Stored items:
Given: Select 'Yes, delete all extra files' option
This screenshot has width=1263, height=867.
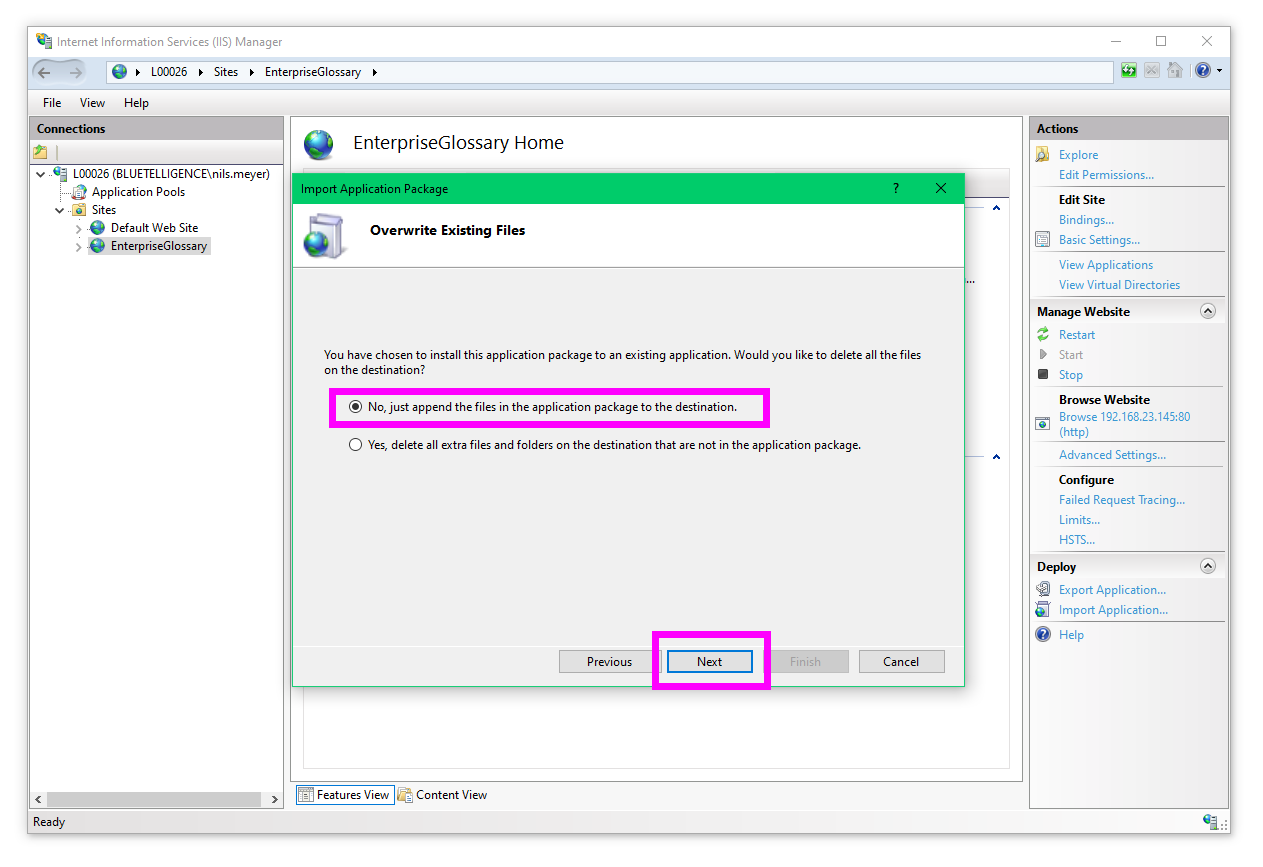Looking at the screenshot, I should point(356,445).
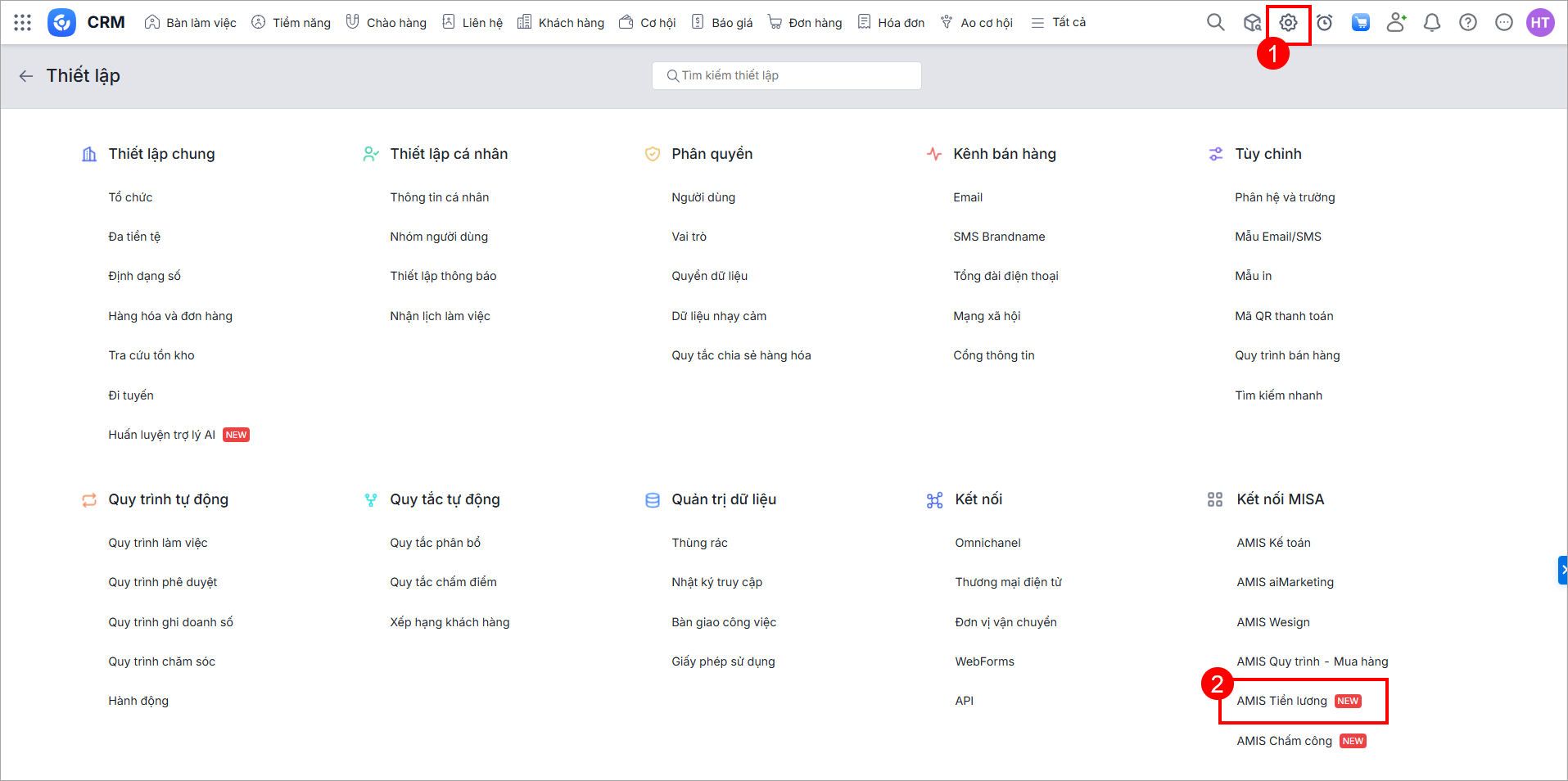Open the notifications bell
Viewport: 1568px width, 781px height.
[x=1432, y=23]
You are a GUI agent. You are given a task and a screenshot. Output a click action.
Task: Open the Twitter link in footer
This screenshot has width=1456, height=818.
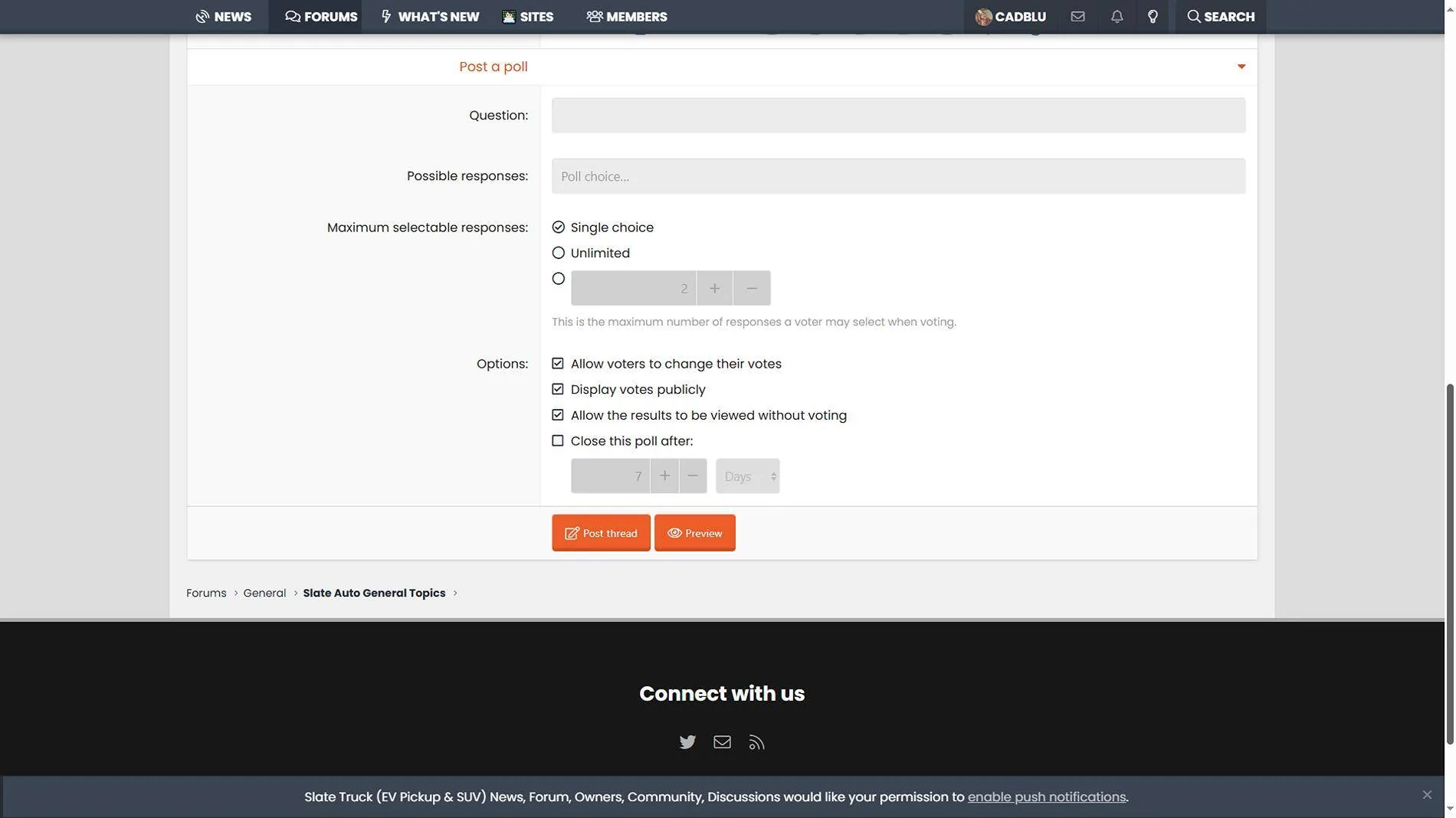coord(687,742)
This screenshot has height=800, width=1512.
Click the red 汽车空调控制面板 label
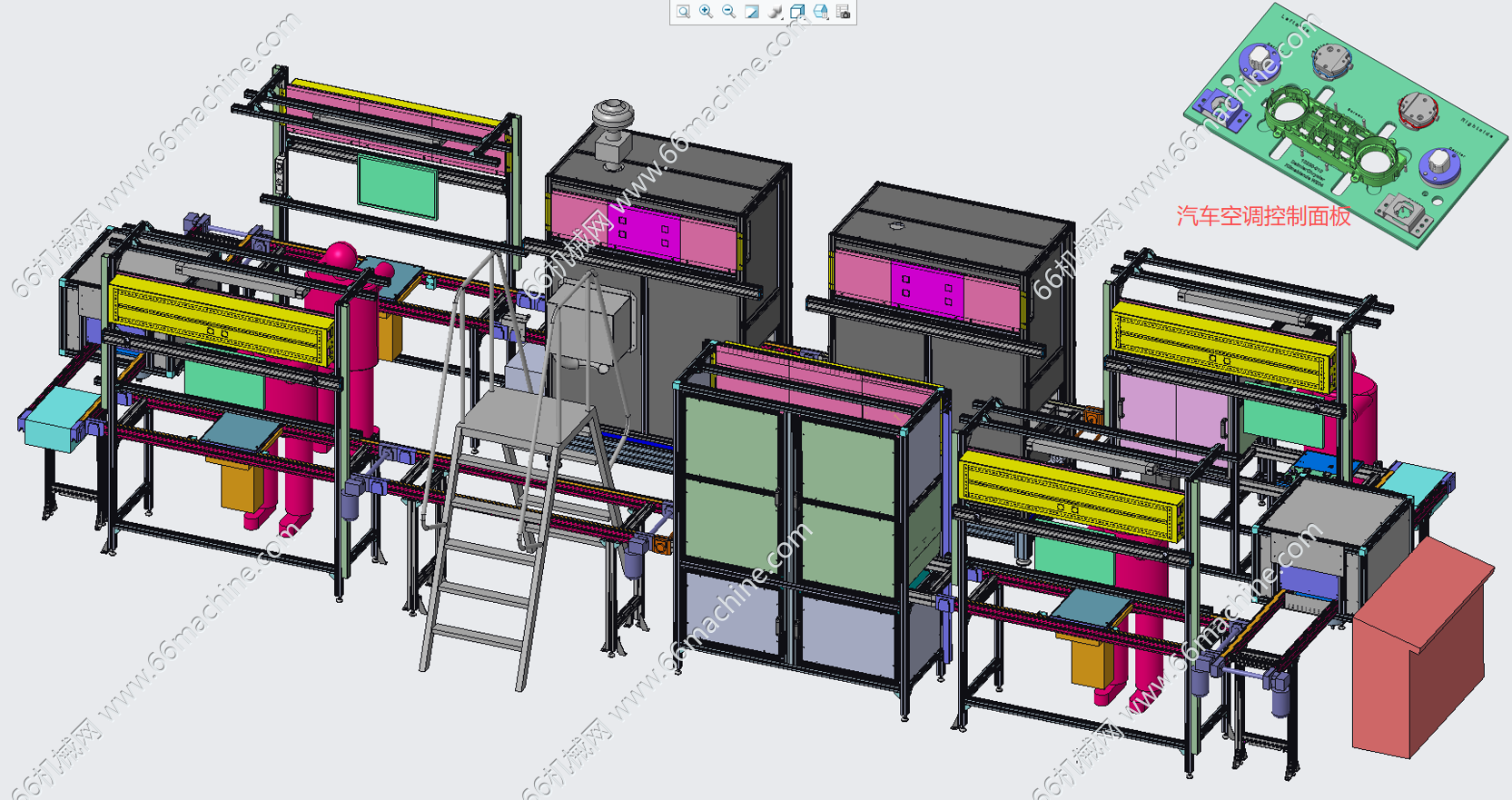(1263, 216)
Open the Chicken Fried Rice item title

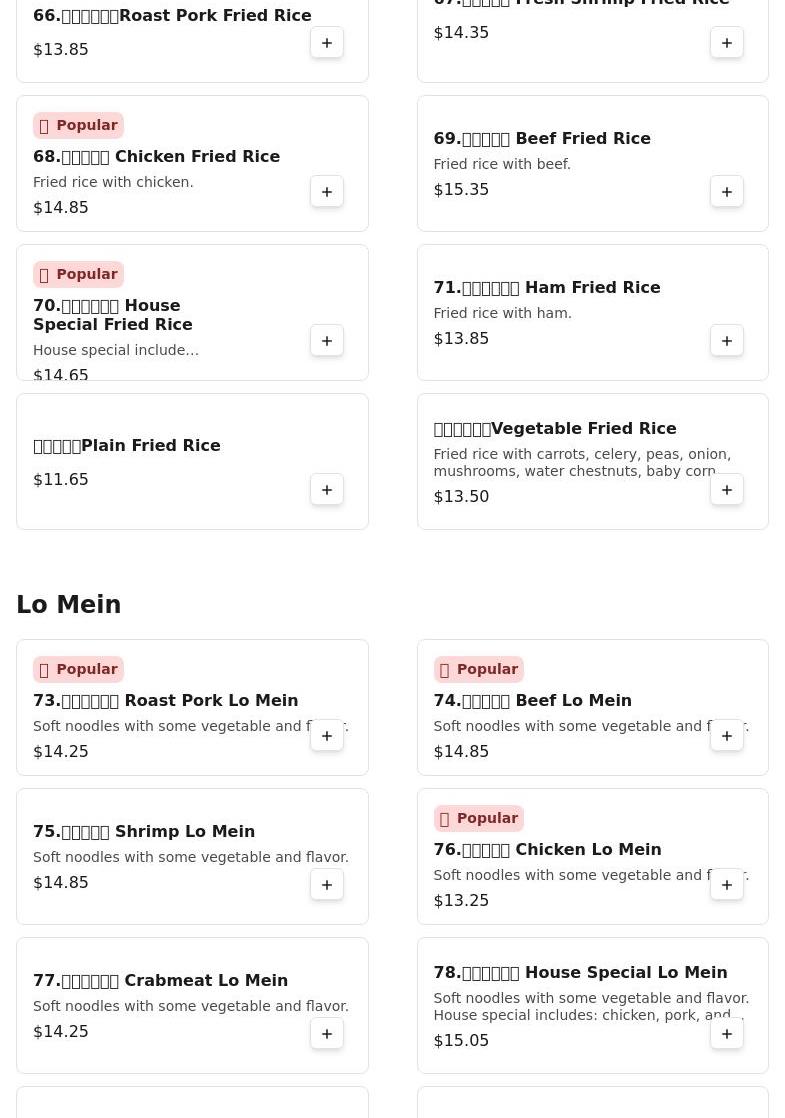(156, 157)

> [TASK]
Repeat each record exactly, with the pictures left out.

> [EXPECTED ANSWER]
Given: Select 'Yes, delete all extra files' option
This screenshot has width=1263, height=867.
Looking at the screenshot, I should point(356,445).
Open the notifications bell
Viewport: 1568px width, 781px height.
[x=1432, y=23]
You are a GUI agent. You are given a task and a screenshot. Output a click action.
Task: Open the Twitter link in footer
This screenshot has width=1456, height=818.
coord(687,742)
This screenshot has height=800, width=1512.
Click the red 汽车空调控制面板 label
(1263, 216)
Open the Chicken Fried Rice item title

(156, 157)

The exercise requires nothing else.